Insomma, il nuovo studio americano lancia ancora una volta un importante monito: il consumo abituale di carni rosse, ancor più se sono trattate, come wurstel o bacon, ai quali vengono aggiunti grassi saturi, sodio e nitrati, contribuisce alla morte prematura. Gli esperti sono giunti a questa conclusione nel corso del periodo di monitoraggio, in cui hanno coinvolto ben 37.698 uomini e 83.644 donne, seguendo il campione per una media di 28 anni e registrato in tutto 23.926 decessi, di cui 5.910 per malattie cardiovascolari e 9.464 per cancro.

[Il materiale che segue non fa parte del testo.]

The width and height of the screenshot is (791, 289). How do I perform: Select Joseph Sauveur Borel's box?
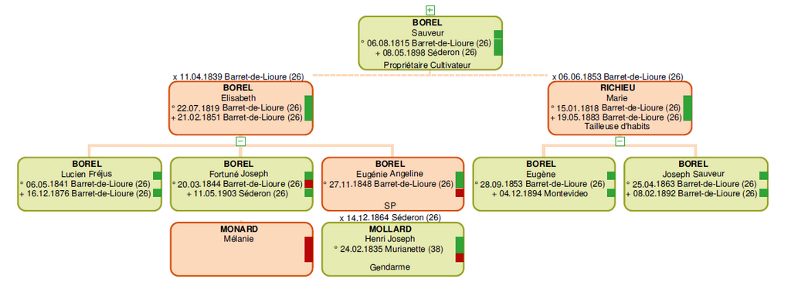(696, 184)
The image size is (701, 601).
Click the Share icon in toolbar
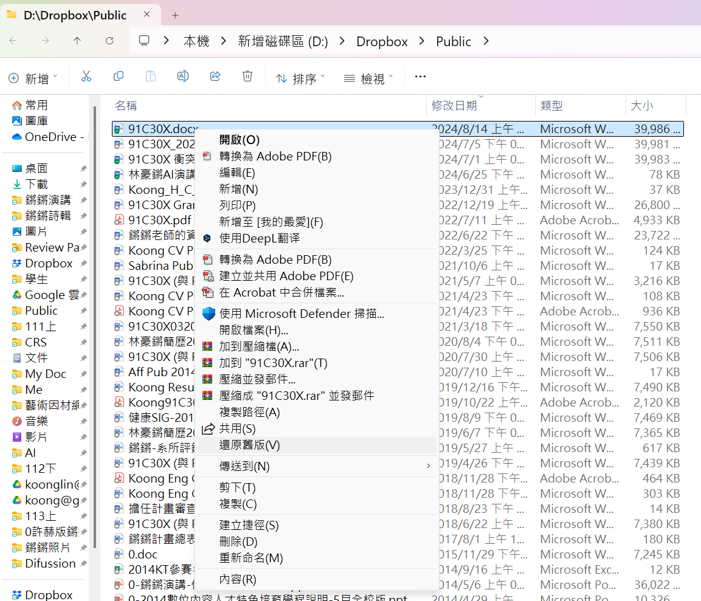click(x=215, y=77)
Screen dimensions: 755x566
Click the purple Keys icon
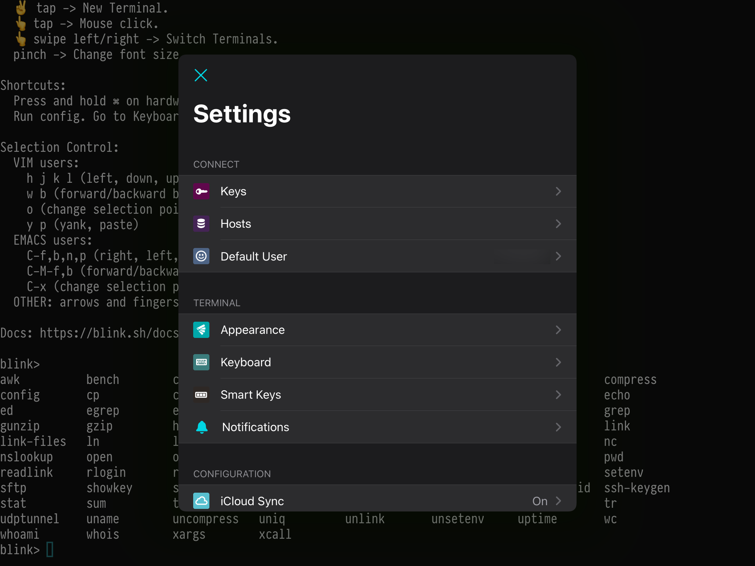(x=201, y=191)
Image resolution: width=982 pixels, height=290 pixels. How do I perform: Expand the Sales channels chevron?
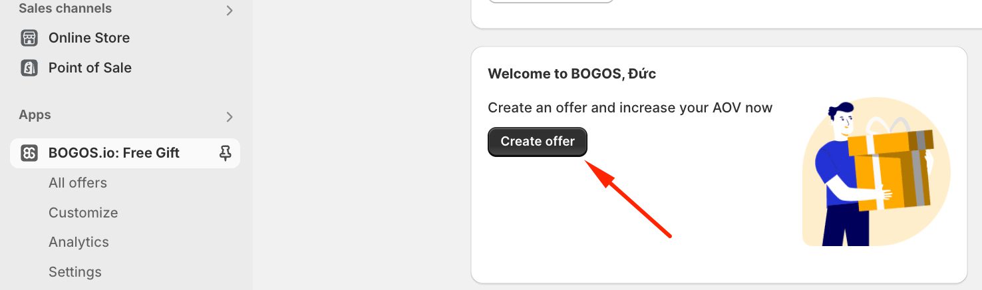click(x=230, y=11)
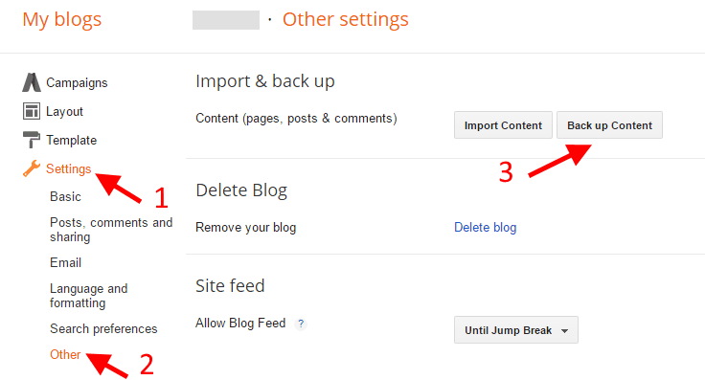705x380 pixels.
Task: Click the orange Settings wrench icon
Action: 32,168
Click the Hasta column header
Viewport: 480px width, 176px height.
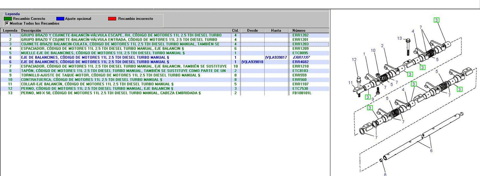coord(276,30)
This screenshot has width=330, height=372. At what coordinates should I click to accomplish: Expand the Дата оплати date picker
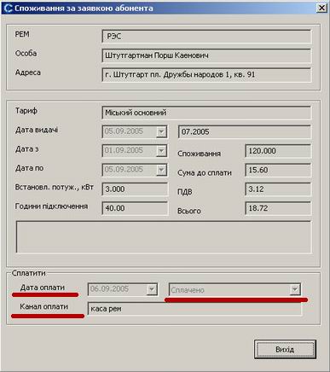pos(152,289)
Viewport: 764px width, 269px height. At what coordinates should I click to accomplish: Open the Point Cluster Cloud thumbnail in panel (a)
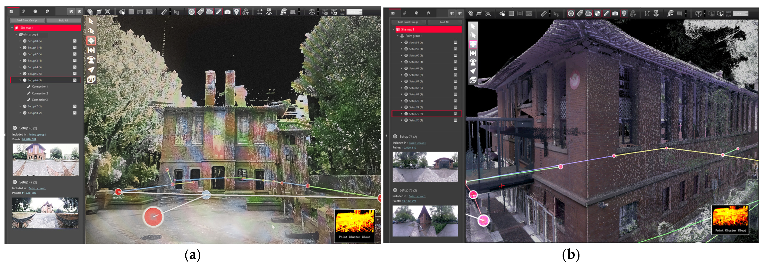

In sintesi, gli esperti hanno dedotto che il tasso di mortalità aumenta di 12 punti percentuale per ogni porzione di carne rossa in più che viene mangiata, del 13% per tagli di carne non troppo lavorate e del 20% se molto lavorati a livello industriale. Al contrario, se nella nostra alimentazione introduciamo il consumo di pesce, pollame, frutta secca, legumi, latticini magri o cereali integrali, aumentiamo notevolmente il rischio di morte: del 7% con il pesce, del 14% con il pollame, del 19% con la frutta secca, del 10% con i legumi, 10% con i latticini magri e del 14% con i cereali integrali.

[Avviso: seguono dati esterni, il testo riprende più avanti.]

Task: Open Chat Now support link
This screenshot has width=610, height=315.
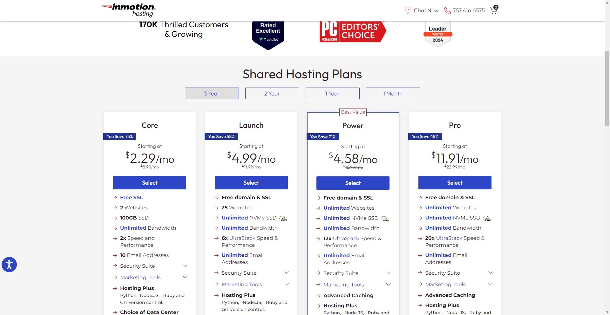Action: (x=422, y=10)
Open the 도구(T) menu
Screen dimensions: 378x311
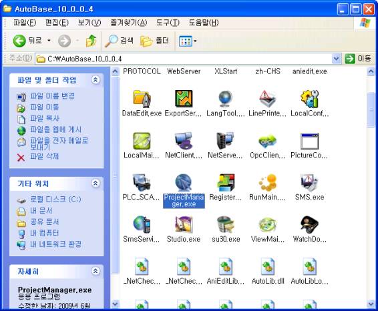pyautogui.click(x=168, y=23)
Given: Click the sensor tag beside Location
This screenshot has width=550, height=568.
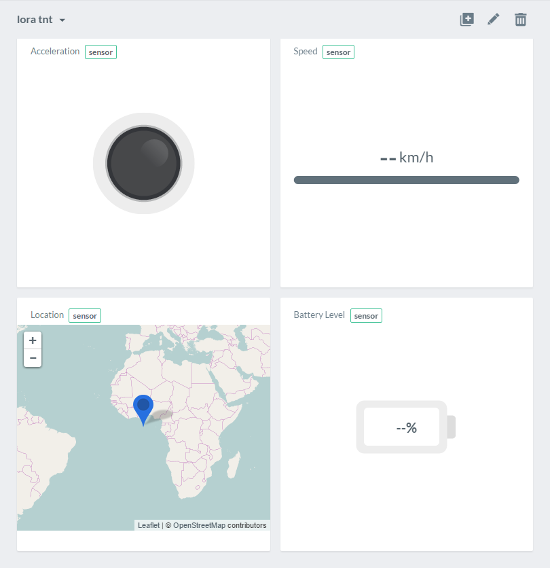Looking at the screenshot, I should 85,315.
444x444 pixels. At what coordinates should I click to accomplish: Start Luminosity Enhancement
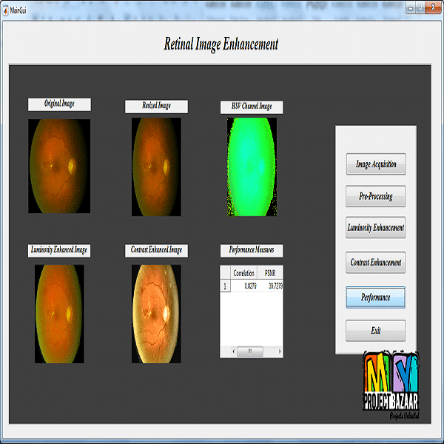375,229
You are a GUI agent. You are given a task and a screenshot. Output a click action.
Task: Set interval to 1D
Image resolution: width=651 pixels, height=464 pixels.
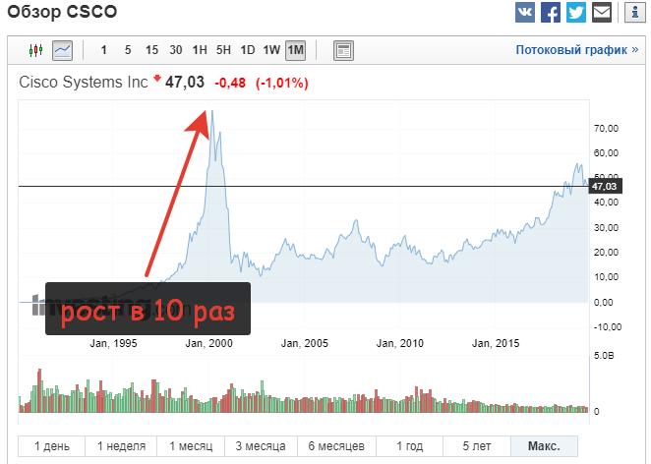tap(248, 49)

“Abbiamo stimato – scrivono i ricercatori – che il 9,3% negli uomini e il 7,6% nelle donne dei decessi totali documentati durante il periodo di monitoraggio di questo studio potevano essere prevenuti se tutti i partecipanti avessero consumato meno di 0,5 porzioni al giorno di carne rossa”. Numeri che, forse, sarebbero saliti ancora di più se di carne non ne avessero consumata affatto.